IF 3.9 2区材料科学 Q2 MATERIALS SCIENCE, MULTIDISCIPLINARY

Vacuum

Pub Date : 2026-01-07 DOI: 10.1016/j.vacuum.2026.115076

Mengmeng Shen , Yulu Yang , Min Wei , Yiwei Liang , Lingwei Wu , Jiahao Ye , Hongyu Chen , Wei Hang

Single-crystal silicon carbide (4H-SiC) is widely recognized for its exceptional physical and chemical properties, which make it an essential material in high-end electronic devices and optoelectronics; however, the challenges posed by its high hardness and chemical inertness complicate the processing of its surface. This study sought to enhance the material removal rate during 4H-SiC surface processing using microwave plasma modification-assisted shear-thickening polishing by focusing on the surface modification rate. The impacts of the microwave irradiation parameters on the surface modification of 4H-SiC were investigated using simulations, orthogonal experiments, and single-factor experiments. The temperature and velocity distributions of the microwave plasma torch were simulated using the COMSOL Multiphysics software, providing valuable theoretical insights. An orthogonal experiment was subsequently conducted to analyze the effects of the microwave power level, Ar flow rate, O₂ flow rate, and scanning speed on the surface modification process and inform the determination of the optimal processing conditions. Finally, the results of the orthogonal experiments were validated through single-factor experiments determining that a processing power of 160 W, Ar flow rate of 5500 sccm, O₂ flow rate of 8 sccm, scanning speed of 65 mm/min, and scanning grid spacing of 1 mm provided a uniform modified layer with a thickness of 139.59 ± 3.08 nm generated at a remarkable 453.67 ± 10 nm/h. The results of this study offer a theoretical foundation and experimental guidance for improving the microwave plasma modification of 4H-SiC, which is crucial for advancing the application of this material.

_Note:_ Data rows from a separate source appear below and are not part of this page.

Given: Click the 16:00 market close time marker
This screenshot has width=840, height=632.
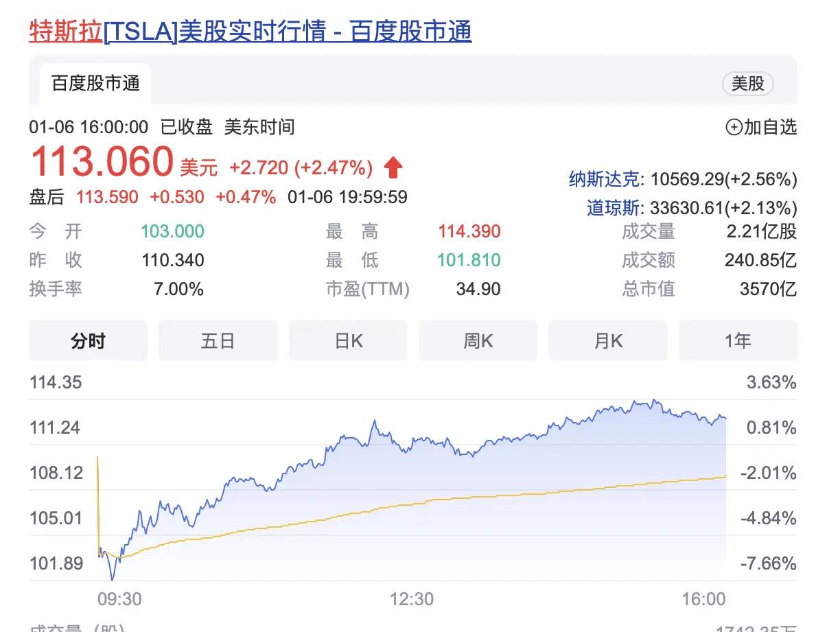Looking at the screenshot, I should [704, 599].
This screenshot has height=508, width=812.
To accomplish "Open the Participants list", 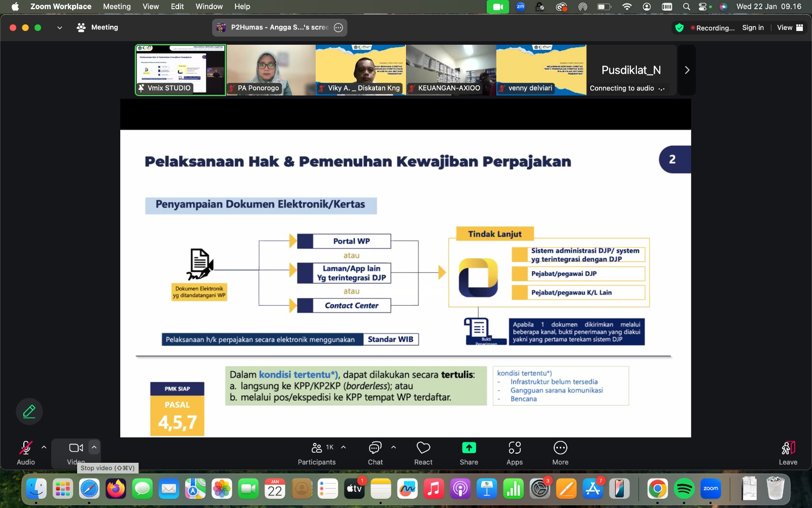I will pyautogui.click(x=317, y=452).
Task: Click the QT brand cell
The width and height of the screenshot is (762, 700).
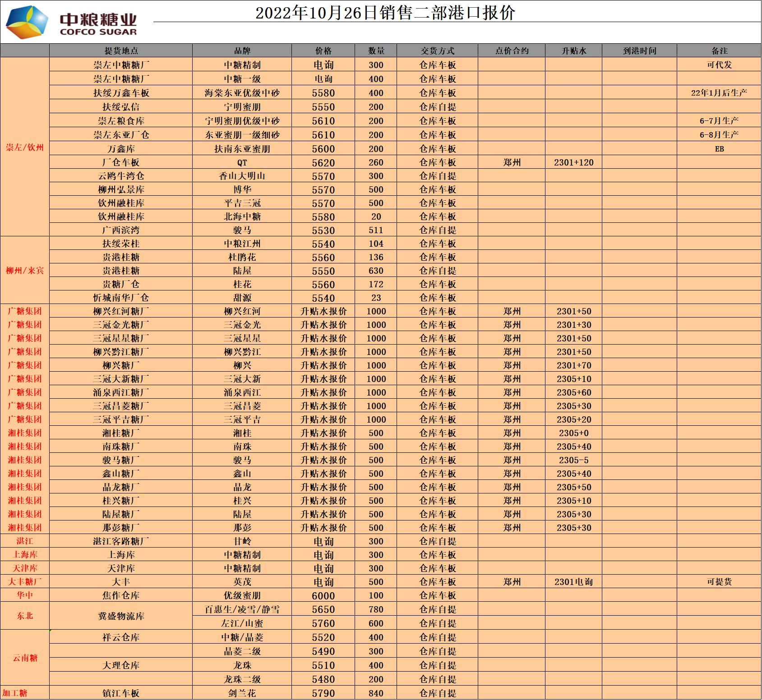Action: 242,162
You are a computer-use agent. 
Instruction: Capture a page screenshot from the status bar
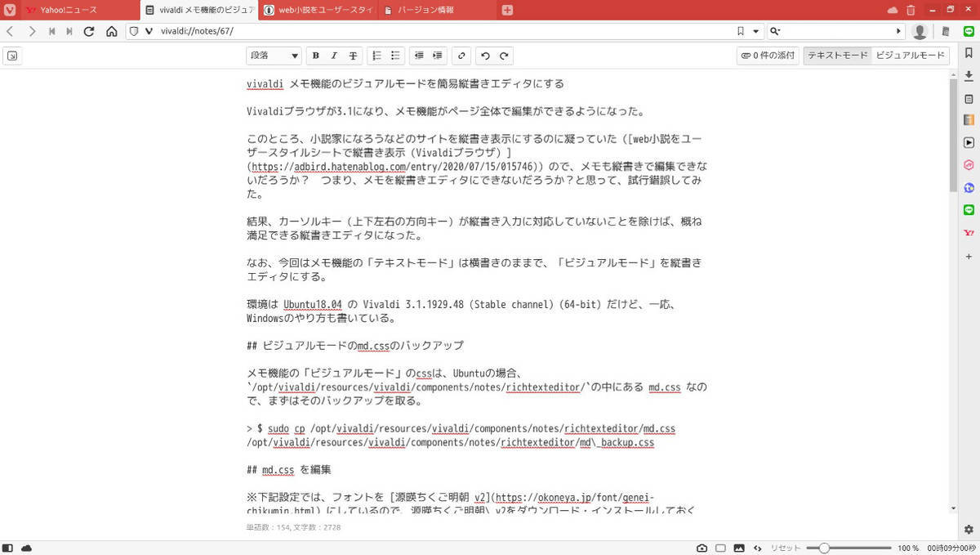point(702,548)
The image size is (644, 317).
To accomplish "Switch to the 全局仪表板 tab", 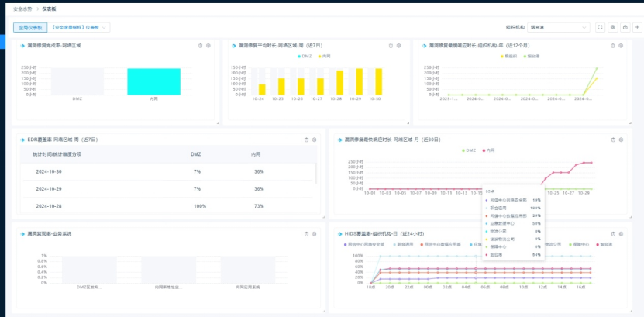I will click(30, 27).
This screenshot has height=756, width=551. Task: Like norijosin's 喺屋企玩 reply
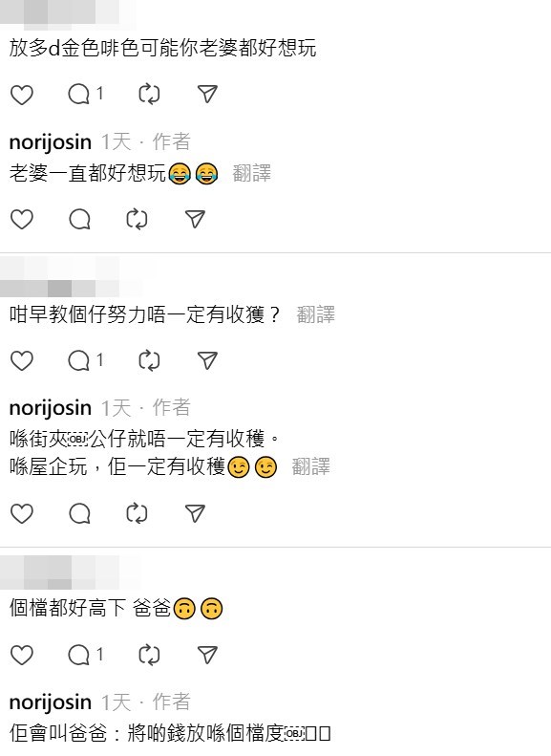tap(22, 513)
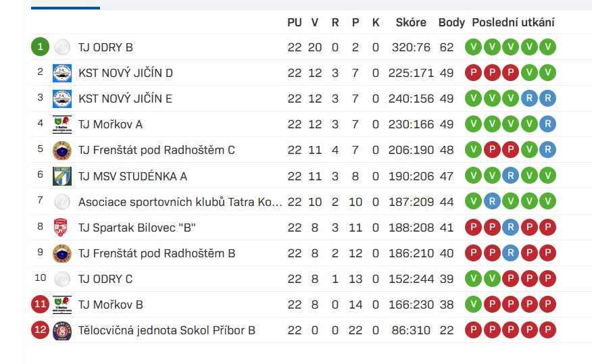Select the active tab with blue underline

point(66,5)
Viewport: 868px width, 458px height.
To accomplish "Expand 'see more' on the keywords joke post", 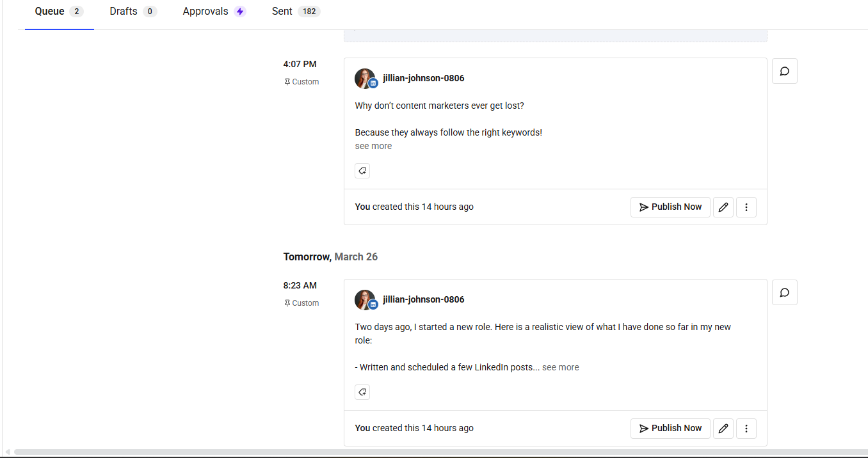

单晶碳化硅（4H-SiC）因其卓越的物理和化学性能而被广泛认可，这使其成为高端电子器件和光电子器件中必不可少的材料；然而，其高硬度和化学惰性给其表面加工带来了挑战。本研究旨在通过关注表面改性率来提高微波等离子体修饰辅助剪切增厚抛光在4H-SiC表面加工中的材料去除率。采用模拟实验、正交实验和单因素实验研究了微波辐照参数对4H-SiC表面改性的影响。利用COMSOL Multiphysics软件模拟了微波等离子体炬的温度和速度分布，提供了有价值的理论见解。通过正交实验分析微波功率、Ar流量、O2流量、扫描速度对表面改性过程的影响，确定最佳工艺条件。最后，通过单因素实验对正交实验结果进行验证，在处理功率为160 W、Ar流量为5500 sccm、O2流量为8 sccm、扫描速度为65 mm/min、扫描网格间距为1 mm的条件下，以453.67±10 nm/h的速度生成了厚度为139.59±3.08 nm的均匀改性层。本研究结果为改进4H-SiC的微波等离子体改性提供了理论基础和实验指导，对推进该材料的应用具有重要意义。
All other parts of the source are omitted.